### WHAT IS REQUIRED
Find "Where should I" in the material, then return exactly the line containing it and all lines after it to the end, leaving out pictures.

### DATA FOR PROCESSING
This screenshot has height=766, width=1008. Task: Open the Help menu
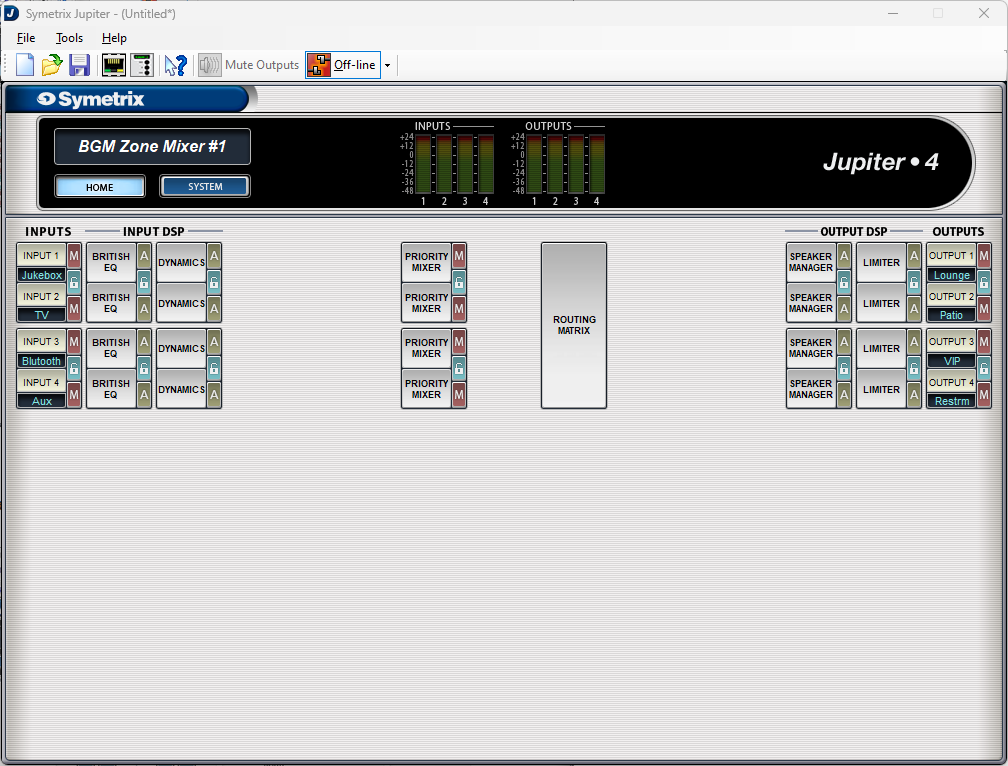[114, 38]
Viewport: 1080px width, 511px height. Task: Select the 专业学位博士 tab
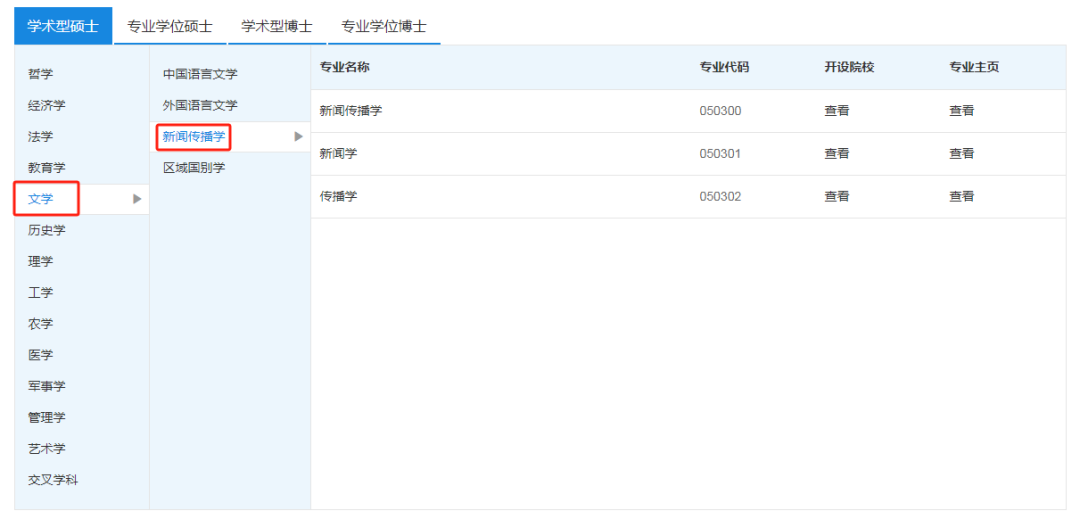[384, 27]
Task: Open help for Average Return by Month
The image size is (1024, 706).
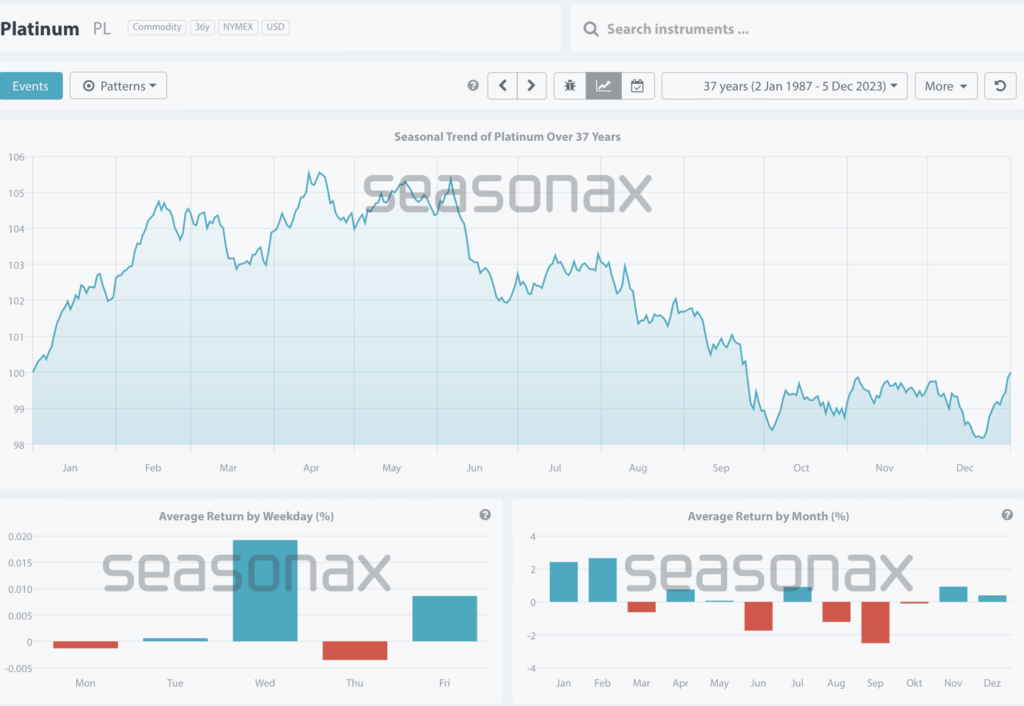Action: [x=1007, y=515]
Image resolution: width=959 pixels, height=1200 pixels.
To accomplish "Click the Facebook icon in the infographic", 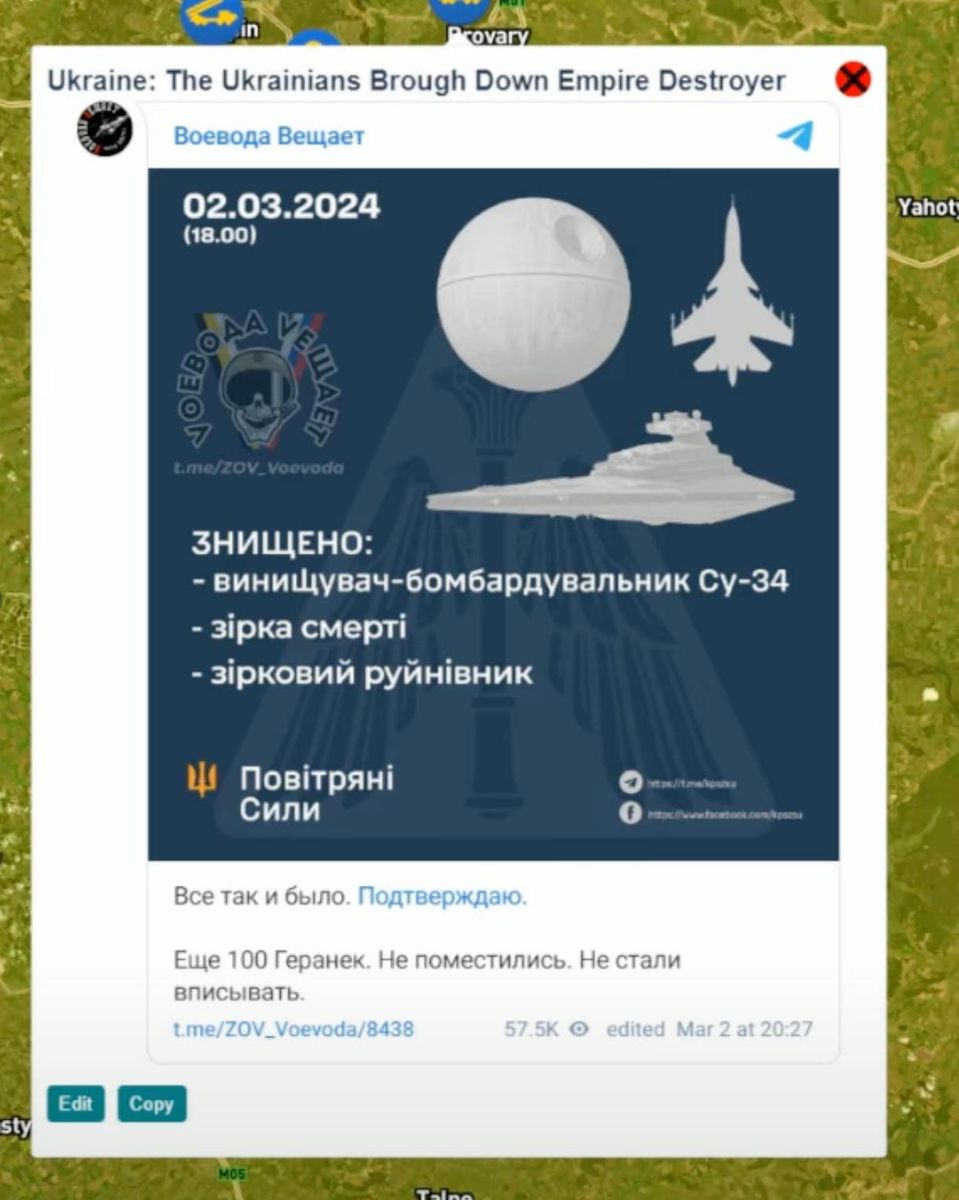I will point(630,813).
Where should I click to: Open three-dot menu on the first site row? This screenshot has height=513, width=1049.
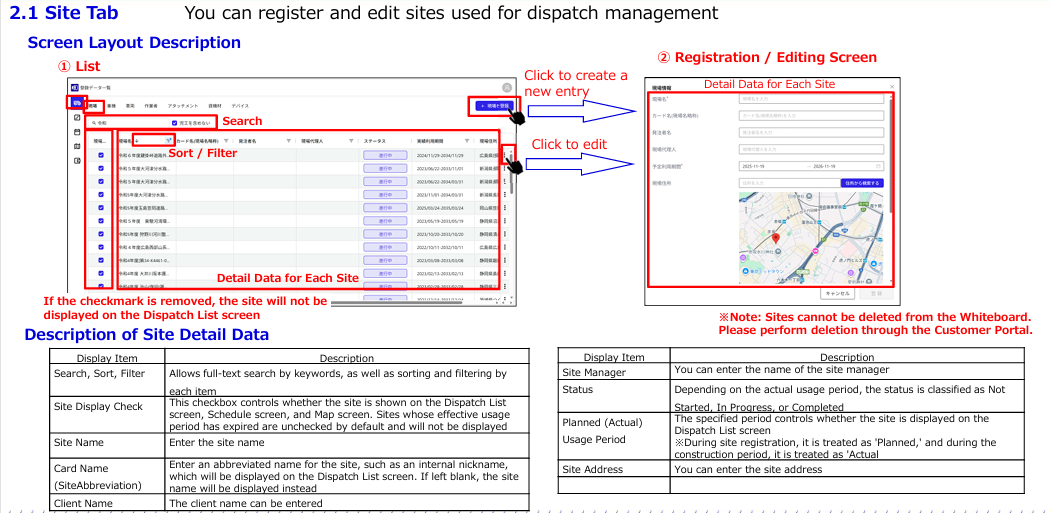coord(505,156)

### WORKED SOLUTION
Where should I click to: Open three-dot menu on the first site row? This screenshot has height=513, width=1049.
coord(505,156)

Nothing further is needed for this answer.